For those unfamiliar with home health providers, they are the individuals or entities that provide both medical-related services in the residences of everyone from the elderly and the disabled to those who are gravely ill and those who are recovering from hospitals stays.

It's important for those considering launching a business catering to the needs of these often homebound people here in Florida to understand that there are certain requirements they must satisfy, including, most significantly, securing the necessary licensure from the Agency For Health Care Administration.

This naturally begs the question as to what types of companies or independent health care professionals must be licensed.
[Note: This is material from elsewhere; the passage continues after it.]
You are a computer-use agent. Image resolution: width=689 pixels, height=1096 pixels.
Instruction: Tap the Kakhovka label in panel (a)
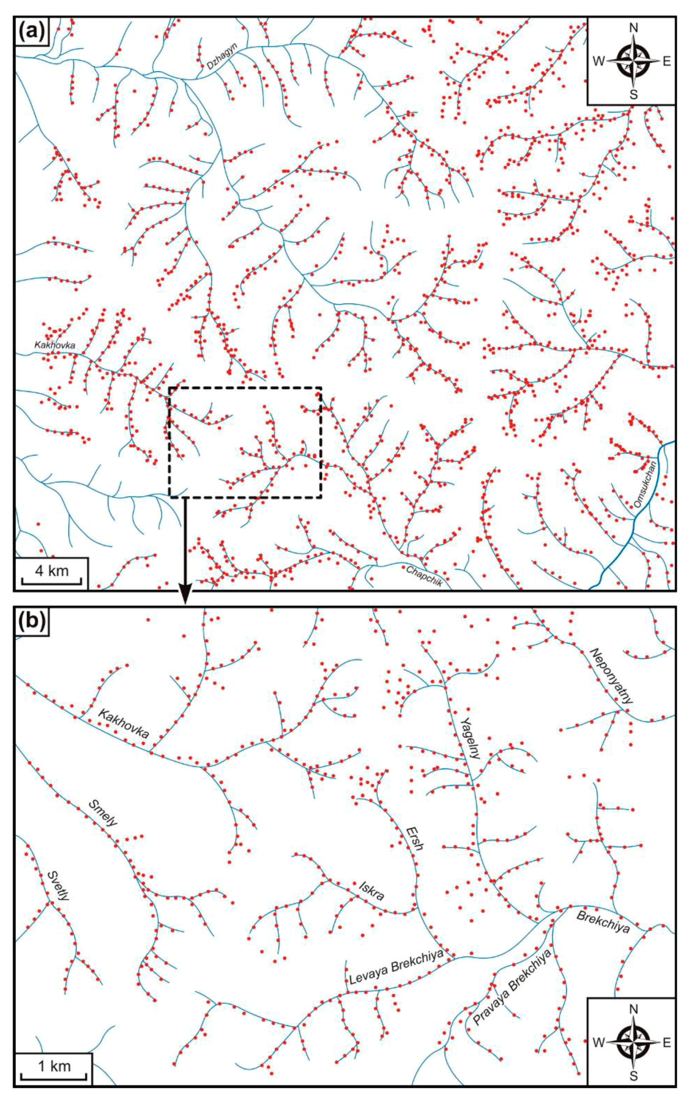(x=55, y=345)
According to the AHCA, the following must be licensed or registered with the state:

  • Nurse registries: Entities that coordinate the provision of medical services by certified nursing assistants, home health aides, nurses or companions to patients in their homes
  • Hospices: Entities that provide continuous palliative and otherwise supportive care for terminally ill patients and their loved ones in a home setting
  • Home medical equipment providers: Entities that rent or sell home medical equipment, and provide services related to this equipment (delivery, assembly, maintenance, etc.)
  • Homemaker/companion services providers: Entities that help the elderly and the disabled with cooking, housekeeping and others chores, while also providing companionship
  • Home health agencies: Entities that provide both unskilled services (i.e., those provided by nursing assistants, companions, home health aides) and skilled services (i.e., those provided by social workers, therapists and nurses) to patients in their homes

What the forgoing serves to illustrate is that navigating the legal landscape of ACHA regulations as they relate to licensure can be a complex endeavor for those looking to enter to home health care industry. As such, they should seriously consider consulting with an experienced legal professional who can help assist them with this issue and other compliance-related matters.